EXERCISE DIRECTIONS: Copy the listing below verbatim, every line of it.

[Records from a collection]
+ + +
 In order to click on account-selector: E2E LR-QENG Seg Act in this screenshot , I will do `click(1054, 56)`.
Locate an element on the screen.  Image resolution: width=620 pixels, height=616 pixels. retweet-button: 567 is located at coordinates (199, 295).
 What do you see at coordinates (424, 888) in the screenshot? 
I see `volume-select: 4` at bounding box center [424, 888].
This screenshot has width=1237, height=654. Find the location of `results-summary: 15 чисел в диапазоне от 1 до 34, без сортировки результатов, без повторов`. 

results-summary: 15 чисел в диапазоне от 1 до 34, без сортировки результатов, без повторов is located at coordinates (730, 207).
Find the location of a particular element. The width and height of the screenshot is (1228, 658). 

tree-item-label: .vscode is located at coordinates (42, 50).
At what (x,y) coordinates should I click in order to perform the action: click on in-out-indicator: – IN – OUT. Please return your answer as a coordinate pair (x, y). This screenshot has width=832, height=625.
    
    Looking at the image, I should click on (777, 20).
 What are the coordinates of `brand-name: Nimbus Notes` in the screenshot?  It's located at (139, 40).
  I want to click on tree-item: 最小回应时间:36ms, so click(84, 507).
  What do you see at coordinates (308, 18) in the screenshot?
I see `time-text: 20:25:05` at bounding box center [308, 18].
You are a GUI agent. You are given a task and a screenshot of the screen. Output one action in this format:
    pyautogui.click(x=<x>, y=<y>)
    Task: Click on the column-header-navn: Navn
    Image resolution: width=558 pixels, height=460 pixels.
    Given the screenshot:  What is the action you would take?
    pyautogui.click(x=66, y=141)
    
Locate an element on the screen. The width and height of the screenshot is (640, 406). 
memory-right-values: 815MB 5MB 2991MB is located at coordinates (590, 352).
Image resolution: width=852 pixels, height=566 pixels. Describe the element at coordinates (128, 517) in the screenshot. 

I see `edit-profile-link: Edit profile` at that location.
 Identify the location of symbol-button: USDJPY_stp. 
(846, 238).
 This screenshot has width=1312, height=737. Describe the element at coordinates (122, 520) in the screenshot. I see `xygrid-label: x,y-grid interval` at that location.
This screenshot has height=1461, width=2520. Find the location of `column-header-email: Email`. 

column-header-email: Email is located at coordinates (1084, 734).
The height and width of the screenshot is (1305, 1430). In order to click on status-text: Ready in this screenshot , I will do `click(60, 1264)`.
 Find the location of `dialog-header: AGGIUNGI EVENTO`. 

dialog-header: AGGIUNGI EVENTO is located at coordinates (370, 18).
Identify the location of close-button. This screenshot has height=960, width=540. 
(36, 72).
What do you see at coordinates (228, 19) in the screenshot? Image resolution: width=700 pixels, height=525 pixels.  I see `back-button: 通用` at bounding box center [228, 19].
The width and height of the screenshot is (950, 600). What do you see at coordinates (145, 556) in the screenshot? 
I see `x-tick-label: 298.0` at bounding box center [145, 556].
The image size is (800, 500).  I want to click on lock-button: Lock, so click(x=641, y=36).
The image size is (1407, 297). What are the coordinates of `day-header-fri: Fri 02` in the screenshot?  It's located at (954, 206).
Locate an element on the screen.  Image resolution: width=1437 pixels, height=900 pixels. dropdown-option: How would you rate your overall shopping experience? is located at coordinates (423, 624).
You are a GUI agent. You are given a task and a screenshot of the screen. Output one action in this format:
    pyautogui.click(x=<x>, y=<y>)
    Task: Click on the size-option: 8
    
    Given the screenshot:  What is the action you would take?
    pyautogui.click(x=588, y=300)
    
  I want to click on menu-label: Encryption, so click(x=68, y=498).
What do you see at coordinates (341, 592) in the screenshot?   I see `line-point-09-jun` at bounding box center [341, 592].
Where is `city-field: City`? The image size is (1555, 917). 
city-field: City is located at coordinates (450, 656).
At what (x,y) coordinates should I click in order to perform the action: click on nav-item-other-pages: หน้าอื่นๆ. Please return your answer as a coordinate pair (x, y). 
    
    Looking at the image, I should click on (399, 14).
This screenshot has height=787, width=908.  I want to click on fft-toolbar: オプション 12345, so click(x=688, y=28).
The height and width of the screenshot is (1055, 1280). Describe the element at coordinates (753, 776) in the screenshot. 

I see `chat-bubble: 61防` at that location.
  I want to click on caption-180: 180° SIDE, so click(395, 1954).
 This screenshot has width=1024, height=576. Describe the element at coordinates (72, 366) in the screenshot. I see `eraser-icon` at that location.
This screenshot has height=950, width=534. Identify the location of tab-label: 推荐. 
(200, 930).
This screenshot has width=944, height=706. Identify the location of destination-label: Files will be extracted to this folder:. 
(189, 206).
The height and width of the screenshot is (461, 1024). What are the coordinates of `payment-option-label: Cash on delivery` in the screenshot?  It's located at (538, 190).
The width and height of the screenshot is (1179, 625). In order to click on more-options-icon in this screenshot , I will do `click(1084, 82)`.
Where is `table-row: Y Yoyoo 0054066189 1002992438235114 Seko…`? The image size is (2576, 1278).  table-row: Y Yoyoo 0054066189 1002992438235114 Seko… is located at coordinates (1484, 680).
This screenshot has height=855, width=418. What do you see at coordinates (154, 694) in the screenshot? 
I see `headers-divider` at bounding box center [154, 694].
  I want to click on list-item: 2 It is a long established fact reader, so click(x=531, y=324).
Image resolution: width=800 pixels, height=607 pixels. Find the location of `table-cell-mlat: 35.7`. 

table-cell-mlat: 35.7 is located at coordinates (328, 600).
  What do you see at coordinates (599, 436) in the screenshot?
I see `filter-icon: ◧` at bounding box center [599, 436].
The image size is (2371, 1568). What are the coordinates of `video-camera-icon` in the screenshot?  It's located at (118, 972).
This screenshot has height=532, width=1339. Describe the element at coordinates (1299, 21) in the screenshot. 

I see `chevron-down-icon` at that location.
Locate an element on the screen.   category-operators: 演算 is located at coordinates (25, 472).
+ + +
PROBLEM SOLUTION:
 In order to click on account-selector: E2E LR-QENG Seg Act in this screenshot , I will do `click(1054, 56)`.
Locate an element on the screen.  Image resolution: width=620 pixels, height=616 pixels. retweet-button: 567 is located at coordinates (199, 295).
 What do you see at coordinates (424, 888) in the screenshot? 
I see `volume-select: 4` at bounding box center [424, 888].
This screenshot has width=1237, height=654. Find the location of `results-summary: 15 чисел в диапазоне от 1 до 34, без сортировки результатов, без повторов`. 

results-summary: 15 чисел в диапазоне от 1 до 34, без сортировки результатов, без повторов is located at coordinates (730, 207).
Find the location of a particular element. The width and height of the screenshot is (1228, 658). 

tree-item-label: .vscode is located at coordinates (42, 50).
At what (x,y) coordinates should I click in order to perform the action: click on in-out-indicator: – IN – OUT. Please return your answer as a coordinate pair (x, y). This screenshot has width=832, height=625.
    
    Looking at the image, I should click on (777, 20).
 What are the coordinates of `brand-name: Nimbus Notes` in the screenshot?  It's located at (139, 40).
  I want to click on tree-item: 最小回应时间:36ms, so click(84, 507).
  What do you see at coordinates (308, 18) in the screenshot?
I see `time-text: 20:25:05` at bounding box center [308, 18].
You are a GUI agent. You are given a task and a screenshot of the screen. Output one action in this format:
    pyautogui.click(x=<x>, y=<y>)
    Task: Click on the column-header-navn: Navn
    Image resolution: width=558 pixels, height=460 pixels.
    Given the screenshot:  What is the action you would take?
    pyautogui.click(x=66, y=141)
    
Locate an element on the screen. The width and height of the screenshot is (640, 406). 
memory-right-values: 815MB 5MB 2991MB is located at coordinates (590, 352).
Image resolution: width=852 pixels, height=566 pixels. Describe the element at coordinates (128, 517) in the screenshot. 

I see `edit-profile-link: Edit profile` at that location.
 Identify the location of symbol-button: USDJPY_stp. 
(846, 238).
 This screenshot has width=1312, height=737. Describe the element at coordinates (122, 520) in the screenshot. I see `xygrid-label: x,y-grid interval` at that location.
This screenshot has height=1461, width=2520. Find the location of `column-header-email: Email`. 

column-header-email: Email is located at coordinates (1084, 734).
The height and width of the screenshot is (1305, 1430). In order to click on status-text: Ready in this screenshot , I will do `click(60, 1264)`.
 Find the location of `dialog-header: AGGIUNGI EVENTO`. 

dialog-header: AGGIUNGI EVENTO is located at coordinates (370, 18).
Identify the location of close-button. This screenshot has height=960, width=540. 
(36, 72).
What do you see at coordinates (228, 19) in the screenshot? Image resolution: width=700 pixels, height=525 pixels.  I see `back-button: 通用` at bounding box center [228, 19].
The width and height of the screenshot is (950, 600). What do you see at coordinates (145, 556) in the screenshot? 
I see `x-tick-label: 298.0` at bounding box center [145, 556].
The image size is (800, 500).  I want to click on lock-button: Lock, so click(x=641, y=36).
The image size is (1407, 297). What are the coordinates of `day-header-fri: Fri 02` in the screenshot?  It's located at (954, 206).
Locate an element on the screen.  Image resolution: width=1437 pixels, height=900 pixels. dropdown-option: How would you rate your overall shopping experience? is located at coordinates (423, 624).
You are a GUI agent. You are given a task and a screenshot of the screen. Output one action in this format:
    pyautogui.click(x=<x>, y=<y>)
    Task: Click on the size-option: 8
    
    Given the screenshot:  What is the action you would take?
    pyautogui.click(x=588, y=300)
    
  I want to click on menu-label: Encryption, so click(x=68, y=498).
What do you see at coordinates (341, 592) in the screenshot?   I see `line-point-09-jun` at bounding box center [341, 592].
Where is `city-field: City`? The image size is (1555, 917). 
city-field: City is located at coordinates (450, 656).
At what (x,y) coordinates should I click in order to perform the action: click on nav-item-other-pages: หน้าอื่นๆ. Please return your answer as a coordinate pair (x, y). 
    
    Looking at the image, I should click on (399, 14).
This screenshot has height=787, width=908.  I want to click on fft-toolbar: オプション 12345, so click(x=688, y=28).
The height and width of the screenshot is (1055, 1280). Describe the element at coordinates (753, 776) in the screenshot. 

I see `chat-bubble: 61防` at that location.
  I want to click on caption-180: 180° SIDE, so click(395, 1954).
 This screenshot has width=1024, height=576. Describe the element at coordinates (72, 366) in the screenshot. I see `eraser-icon` at that location.
This screenshot has height=950, width=534. Identify the location of tab-label: 推荐. 
(200, 930).
This screenshot has width=944, height=706. Identify the location of destination-label: Files will be extracted to this folder:. 
(189, 206).
The height and width of the screenshot is (461, 1024). What are the coordinates of `payment-option-label: Cash on delivery` in the screenshot?  It's located at (538, 190).
The width and height of the screenshot is (1179, 625). In order to click on more-options-icon in this screenshot , I will do `click(1084, 82)`.
Where is `table-row: Y Yoyoo 0054066189 1002992438235114 Seko…`? The image size is (2576, 1278).  table-row: Y Yoyoo 0054066189 1002992438235114 Seko… is located at coordinates (1484, 680).
This screenshot has height=855, width=418. What do you see at coordinates (154, 694) in the screenshot? 
I see `headers-divider` at bounding box center [154, 694].
  I want to click on list-item: 2 It is a long established fact reader, so click(x=531, y=324).
Image resolution: width=800 pixels, height=607 pixels. Find the location of `table-cell-mlat: 35.7`. 

table-cell-mlat: 35.7 is located at coordinates (328, 600).
  What do you see at coordinates (599, 436) in the screenshot?
I see `filter-icon: ◧` at bounding box center [599, 436].
The image size is (2371, 1568). What are the coordinates of `video-camera-icon` in the screenshot?  It's located at (118, 972).
This screenshot has height=532, width=1339. Describe the element at coordinates (1299, 21) in the screenshot. 

I see `chevron-down-icon` at that location.
Locate an element on the screen.   category-operators: 演算 is located at coordinates (25, 472).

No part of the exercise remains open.